▶ Instructions for the task:
Although the records include pictures, the copy should not; write out exactly the lines from the first through the line with "Media Contact (78, 2024)".

[Pixel coordinate grounding data]
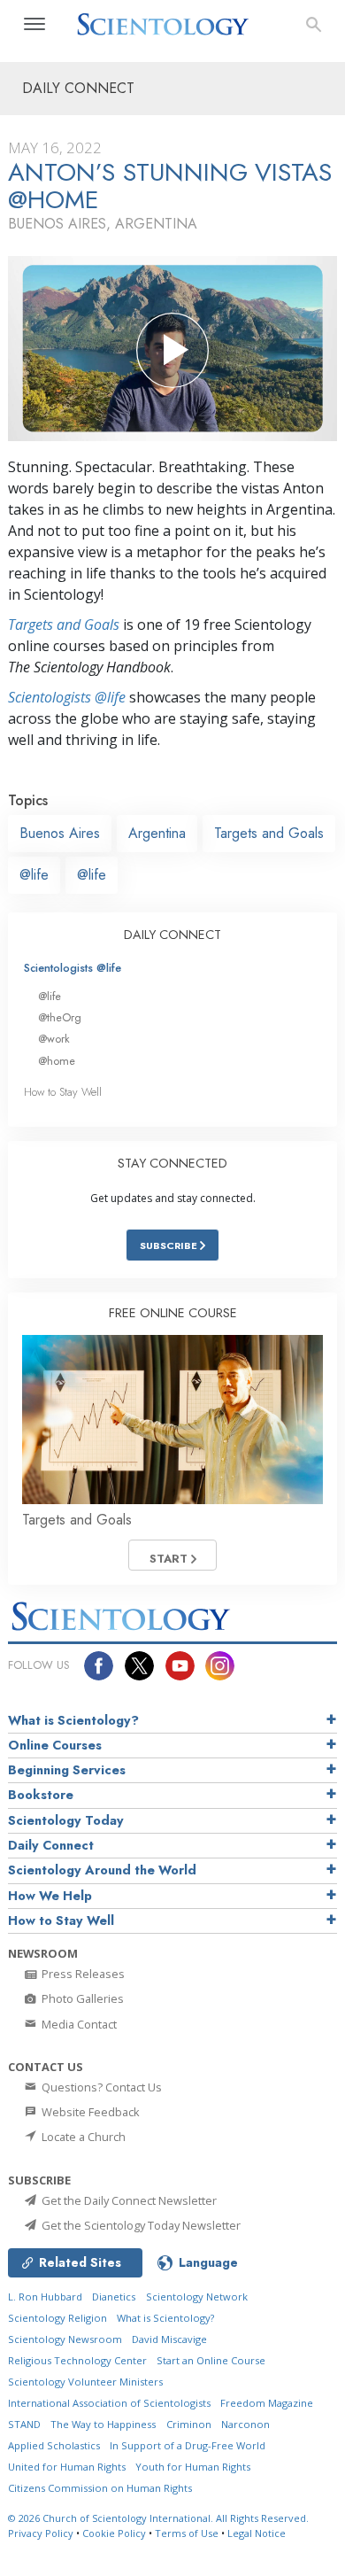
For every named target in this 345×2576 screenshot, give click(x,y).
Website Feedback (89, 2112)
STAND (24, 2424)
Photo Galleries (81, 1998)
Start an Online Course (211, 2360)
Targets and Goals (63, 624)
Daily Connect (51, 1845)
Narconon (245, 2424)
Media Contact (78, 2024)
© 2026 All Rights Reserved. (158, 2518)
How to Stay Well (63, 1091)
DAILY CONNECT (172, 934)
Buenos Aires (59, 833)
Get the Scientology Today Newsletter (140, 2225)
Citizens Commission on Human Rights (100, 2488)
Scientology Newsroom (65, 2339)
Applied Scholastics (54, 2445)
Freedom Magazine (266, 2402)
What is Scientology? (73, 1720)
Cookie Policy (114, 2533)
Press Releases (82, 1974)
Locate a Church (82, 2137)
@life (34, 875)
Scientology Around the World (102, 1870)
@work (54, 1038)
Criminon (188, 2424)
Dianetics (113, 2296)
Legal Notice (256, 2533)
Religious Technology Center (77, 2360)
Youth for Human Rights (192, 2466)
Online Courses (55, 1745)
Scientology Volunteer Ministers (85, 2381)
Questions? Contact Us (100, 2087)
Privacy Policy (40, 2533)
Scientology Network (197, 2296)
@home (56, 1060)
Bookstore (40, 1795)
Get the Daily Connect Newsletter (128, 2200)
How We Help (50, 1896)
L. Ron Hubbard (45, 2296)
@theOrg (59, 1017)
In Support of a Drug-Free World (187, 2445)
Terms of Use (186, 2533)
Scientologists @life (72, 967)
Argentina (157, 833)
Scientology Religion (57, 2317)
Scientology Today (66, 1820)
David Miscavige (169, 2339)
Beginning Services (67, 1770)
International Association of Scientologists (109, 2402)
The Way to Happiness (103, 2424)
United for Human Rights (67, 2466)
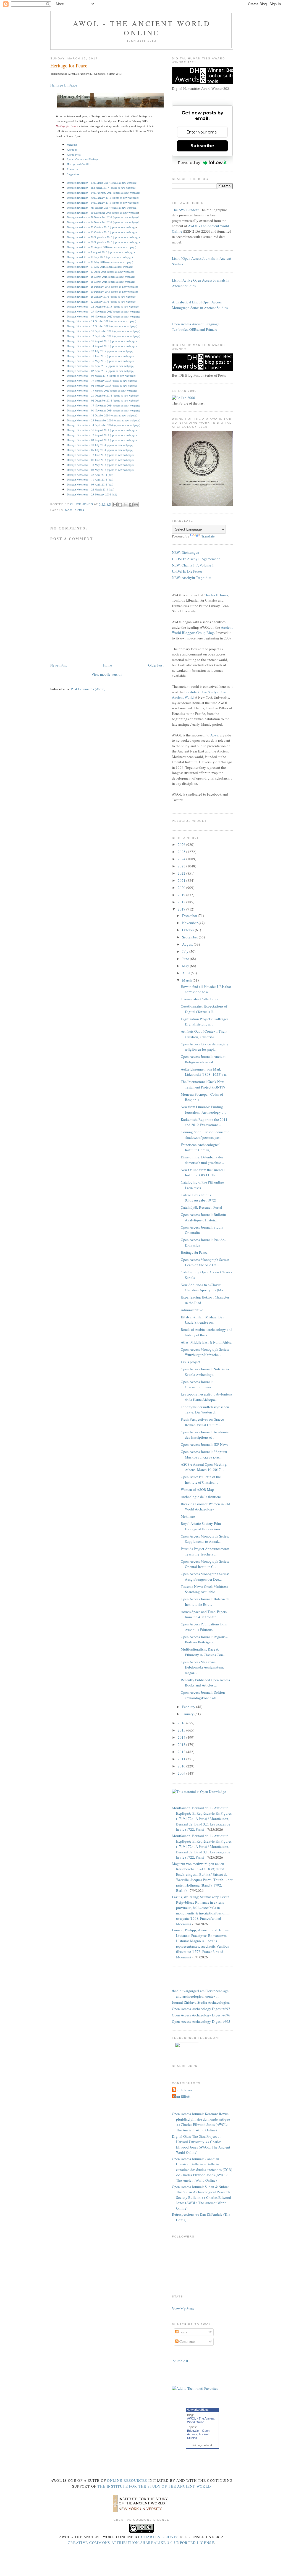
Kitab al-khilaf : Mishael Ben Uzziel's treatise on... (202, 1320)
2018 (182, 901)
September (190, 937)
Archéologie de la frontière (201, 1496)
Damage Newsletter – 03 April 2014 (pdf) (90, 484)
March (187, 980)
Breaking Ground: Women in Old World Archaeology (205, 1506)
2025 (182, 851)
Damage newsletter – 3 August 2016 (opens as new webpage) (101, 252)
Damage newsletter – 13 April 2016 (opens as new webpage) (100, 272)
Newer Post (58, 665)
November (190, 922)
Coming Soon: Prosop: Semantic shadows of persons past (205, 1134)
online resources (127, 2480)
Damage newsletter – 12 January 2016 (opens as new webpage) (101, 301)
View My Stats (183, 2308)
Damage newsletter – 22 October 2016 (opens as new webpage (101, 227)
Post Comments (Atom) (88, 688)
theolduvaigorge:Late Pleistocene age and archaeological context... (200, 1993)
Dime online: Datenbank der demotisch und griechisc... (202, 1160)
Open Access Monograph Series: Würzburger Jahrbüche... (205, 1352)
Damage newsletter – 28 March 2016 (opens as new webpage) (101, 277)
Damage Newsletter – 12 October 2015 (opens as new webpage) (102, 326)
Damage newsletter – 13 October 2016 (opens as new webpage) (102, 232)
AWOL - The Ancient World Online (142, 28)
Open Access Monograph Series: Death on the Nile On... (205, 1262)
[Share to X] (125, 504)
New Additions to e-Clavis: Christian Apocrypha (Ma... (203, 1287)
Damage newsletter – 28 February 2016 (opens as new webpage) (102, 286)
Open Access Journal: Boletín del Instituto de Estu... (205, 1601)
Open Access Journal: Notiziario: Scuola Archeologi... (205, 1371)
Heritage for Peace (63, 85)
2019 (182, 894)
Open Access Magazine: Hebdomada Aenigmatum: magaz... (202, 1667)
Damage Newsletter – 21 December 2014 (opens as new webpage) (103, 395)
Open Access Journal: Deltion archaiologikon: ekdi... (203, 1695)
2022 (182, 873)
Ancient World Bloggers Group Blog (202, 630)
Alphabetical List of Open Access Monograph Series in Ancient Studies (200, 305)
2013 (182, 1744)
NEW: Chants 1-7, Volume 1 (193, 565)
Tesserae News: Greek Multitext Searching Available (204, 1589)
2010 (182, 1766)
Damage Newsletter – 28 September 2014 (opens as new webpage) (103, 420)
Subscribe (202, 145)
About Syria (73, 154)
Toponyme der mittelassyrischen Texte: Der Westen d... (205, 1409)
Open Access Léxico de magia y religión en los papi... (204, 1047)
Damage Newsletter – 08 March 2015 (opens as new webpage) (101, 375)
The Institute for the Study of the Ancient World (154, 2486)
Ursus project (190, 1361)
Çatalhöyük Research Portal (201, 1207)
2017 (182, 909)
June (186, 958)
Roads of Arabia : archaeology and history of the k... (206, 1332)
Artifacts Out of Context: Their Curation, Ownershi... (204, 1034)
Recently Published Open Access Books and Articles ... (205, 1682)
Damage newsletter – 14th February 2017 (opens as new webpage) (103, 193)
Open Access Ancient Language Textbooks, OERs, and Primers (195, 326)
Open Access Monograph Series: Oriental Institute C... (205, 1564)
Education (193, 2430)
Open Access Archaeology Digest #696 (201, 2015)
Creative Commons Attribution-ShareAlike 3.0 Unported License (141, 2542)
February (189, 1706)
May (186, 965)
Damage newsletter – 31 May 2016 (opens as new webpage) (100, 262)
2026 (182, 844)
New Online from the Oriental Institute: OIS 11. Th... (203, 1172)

▶ Problem solution:
For every named target in this 345×2576 screenshot, give click(x,y).
Website Feedback (89, 2112)
STAND (24, 2424)
Photo Galleries (81, 1998)
Start an Online Course (211, 2360)
Targets and Goals (63, 624)
Daily Connect (51, 1845)
Narconon (245, 2424)
Media Contact (78, 2024)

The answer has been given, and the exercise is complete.